▶ _WRITTEN INSTRUCTION 1_:
Summarize the Spark SQL thread in two sentences.
▶ _WRITTEN INSTRUCTION 2_:
Render the entries from the line containing "Click the pink" through the line containing "coord(981,14)", both included, as a Markdown table with the columns Row and Entry. Omit blank lines.

··· GIVEN TEXT ···

Search code examples
javaapache-sparkapache-spark-sqlgeojson

Access multi-dimensional WrappedArray elements in Java using Spark SQL Row


I have the following schema:

geometry: struct (nullable = true)
    -- coordinates: array (nullable = true)
        -- element: array (containsNull = true)  
            -- element: array (containsNull = true)
                -- element: double (containsNull = true)

In Java, how can I access the double element with a Spark SQL row?

The furthest I can seem to get is: row.getStruct(0).getList(0).

Thanks!


Solution

  • In Scala this works, I leave it to you to translate it to java:

    import org.apache.spark.sql.{Row, SQLContext}
    import org.apache.spark.{SparkConf, SparkContext}
    import scala.collection.mutable.WrappedArray
    
    
    object Demo {
    
      case class MyStruct(coordinates:Array[Array[Array[Double]]])
      case class MyRow(struct:MyStruct)
    
      def main(args: Array[String]): Unit = {
    
        val sc = new SparkContext(new SparkConf().setAppName("Demo").setMaster("local[*]"))
        val sqlContext = new SQLContext(sc)
        import sqlContext.implicits._
    
        val data = MyRow(MyStruct(Array(Array(Array(1.0)))))
        val df= sc.parallelize(Seq(data)).toDF()
    
        // get first entry (row)
        val row = df.collect()(0)
    
        val arr = row.getAs[Row](0).getAs[WrappedArray[WrappedArray[WrappedArray[Double]]]](0)
    
        //access an element
        val res = arr(0)(0)(0)
    
        println(res) // 1.0
    
      }
    }

··· PROVIDED DATA ···

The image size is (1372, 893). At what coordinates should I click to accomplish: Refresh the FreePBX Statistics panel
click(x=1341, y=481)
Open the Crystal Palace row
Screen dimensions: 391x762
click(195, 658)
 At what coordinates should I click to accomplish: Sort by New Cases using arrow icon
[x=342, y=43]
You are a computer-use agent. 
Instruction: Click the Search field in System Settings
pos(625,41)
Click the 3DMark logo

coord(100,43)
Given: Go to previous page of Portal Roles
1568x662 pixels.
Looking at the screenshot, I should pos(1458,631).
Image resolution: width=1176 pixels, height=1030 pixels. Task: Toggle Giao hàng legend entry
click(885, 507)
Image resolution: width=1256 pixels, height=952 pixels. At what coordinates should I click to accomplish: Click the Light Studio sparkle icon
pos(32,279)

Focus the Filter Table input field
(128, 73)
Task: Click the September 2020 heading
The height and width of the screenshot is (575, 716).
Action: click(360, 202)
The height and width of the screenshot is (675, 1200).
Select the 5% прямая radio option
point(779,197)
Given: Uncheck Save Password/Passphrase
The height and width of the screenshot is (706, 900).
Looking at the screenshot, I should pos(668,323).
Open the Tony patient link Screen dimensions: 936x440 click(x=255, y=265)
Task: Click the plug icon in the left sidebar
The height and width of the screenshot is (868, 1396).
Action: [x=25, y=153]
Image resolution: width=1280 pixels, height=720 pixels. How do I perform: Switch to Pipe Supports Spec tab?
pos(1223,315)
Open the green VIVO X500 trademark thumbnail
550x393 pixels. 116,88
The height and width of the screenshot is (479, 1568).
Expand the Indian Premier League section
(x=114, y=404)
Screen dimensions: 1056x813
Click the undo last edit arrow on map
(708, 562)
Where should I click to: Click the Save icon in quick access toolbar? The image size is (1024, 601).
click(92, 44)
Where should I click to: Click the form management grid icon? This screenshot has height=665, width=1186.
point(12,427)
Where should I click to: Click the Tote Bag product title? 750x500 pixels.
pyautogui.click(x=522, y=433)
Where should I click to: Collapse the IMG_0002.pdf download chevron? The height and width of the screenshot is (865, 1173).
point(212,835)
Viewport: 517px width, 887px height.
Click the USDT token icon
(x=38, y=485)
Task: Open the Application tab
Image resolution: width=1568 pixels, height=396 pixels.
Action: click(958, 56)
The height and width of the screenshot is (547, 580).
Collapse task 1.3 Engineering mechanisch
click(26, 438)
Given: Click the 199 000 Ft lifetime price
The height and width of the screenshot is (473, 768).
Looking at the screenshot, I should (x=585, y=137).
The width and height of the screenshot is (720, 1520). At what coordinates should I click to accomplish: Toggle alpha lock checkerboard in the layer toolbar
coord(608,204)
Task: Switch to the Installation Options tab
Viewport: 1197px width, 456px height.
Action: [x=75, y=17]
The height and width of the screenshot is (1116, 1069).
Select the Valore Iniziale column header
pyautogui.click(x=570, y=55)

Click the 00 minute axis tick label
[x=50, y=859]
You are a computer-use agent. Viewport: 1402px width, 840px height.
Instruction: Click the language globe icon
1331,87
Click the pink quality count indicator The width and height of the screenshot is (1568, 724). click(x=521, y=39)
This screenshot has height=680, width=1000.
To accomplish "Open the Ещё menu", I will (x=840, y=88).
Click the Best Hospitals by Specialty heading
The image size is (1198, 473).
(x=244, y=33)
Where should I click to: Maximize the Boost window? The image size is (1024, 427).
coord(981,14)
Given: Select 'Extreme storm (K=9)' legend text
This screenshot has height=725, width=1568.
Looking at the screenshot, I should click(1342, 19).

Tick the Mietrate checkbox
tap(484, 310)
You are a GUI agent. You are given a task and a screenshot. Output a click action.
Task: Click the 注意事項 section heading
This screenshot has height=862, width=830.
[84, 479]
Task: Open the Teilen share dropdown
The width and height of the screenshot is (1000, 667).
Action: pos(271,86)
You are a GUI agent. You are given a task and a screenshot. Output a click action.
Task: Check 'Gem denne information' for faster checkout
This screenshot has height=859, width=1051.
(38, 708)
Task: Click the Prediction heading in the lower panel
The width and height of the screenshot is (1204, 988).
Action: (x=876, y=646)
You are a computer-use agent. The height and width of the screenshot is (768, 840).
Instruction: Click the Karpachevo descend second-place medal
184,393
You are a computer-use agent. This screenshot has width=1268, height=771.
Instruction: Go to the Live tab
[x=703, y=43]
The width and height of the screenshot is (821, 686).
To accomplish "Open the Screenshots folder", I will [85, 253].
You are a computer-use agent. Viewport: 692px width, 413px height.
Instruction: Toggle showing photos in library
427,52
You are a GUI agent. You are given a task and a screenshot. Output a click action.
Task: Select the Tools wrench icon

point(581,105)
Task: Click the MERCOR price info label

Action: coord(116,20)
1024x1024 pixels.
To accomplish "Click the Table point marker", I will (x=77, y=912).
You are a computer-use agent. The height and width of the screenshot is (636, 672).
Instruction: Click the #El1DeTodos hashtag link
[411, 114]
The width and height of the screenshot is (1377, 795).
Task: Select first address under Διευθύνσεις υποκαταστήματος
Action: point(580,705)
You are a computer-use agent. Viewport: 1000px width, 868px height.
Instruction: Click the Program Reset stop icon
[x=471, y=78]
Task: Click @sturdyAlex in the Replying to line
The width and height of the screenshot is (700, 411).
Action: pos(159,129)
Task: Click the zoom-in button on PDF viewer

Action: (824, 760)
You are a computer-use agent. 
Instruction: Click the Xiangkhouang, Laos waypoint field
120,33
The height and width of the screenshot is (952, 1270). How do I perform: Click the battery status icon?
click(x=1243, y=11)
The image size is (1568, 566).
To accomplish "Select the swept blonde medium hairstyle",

···

▶ _TASK OUTPUT 1_:
The question asks how to access the double values in a nested array schema (geometry, then coordinates, then arrays of arrays of doubles) from a Spark SQL row in Java, noting that the furthest the asker got was row.getStruct(0).getList(0). The solution provides working Scala code, leaving the translation to Java, which retrieves the field with row.getAs[Row](0).getAs[WrappedArray[WrappedArray[WrappedArray[Double]]]](0) and then reads an element with arr(0)(0)(0), printing 1.0.

▶ _TASK OUTPUT 2_:
| Row | Entry |
|---|---|
| 1 | Click the pink quality count indicator The width and height of the screenshot is (1568, 724). click(x=521, y=39) |
| 2 | This screenshot has height=680, width=1000. |
| 3 | To accomplish "Open the Ещё menu", I will (x=840, y=88). |
| 4 | Click the Best Hospitals by Specialty heading |
| 5 | The image size is (1198, 473). |
| 6 | (x=244, y=33) |
| 7 | Where should I click to: Maximize the Boost window? The image size is (1024, 427). |
| 8 | coord(981,14) |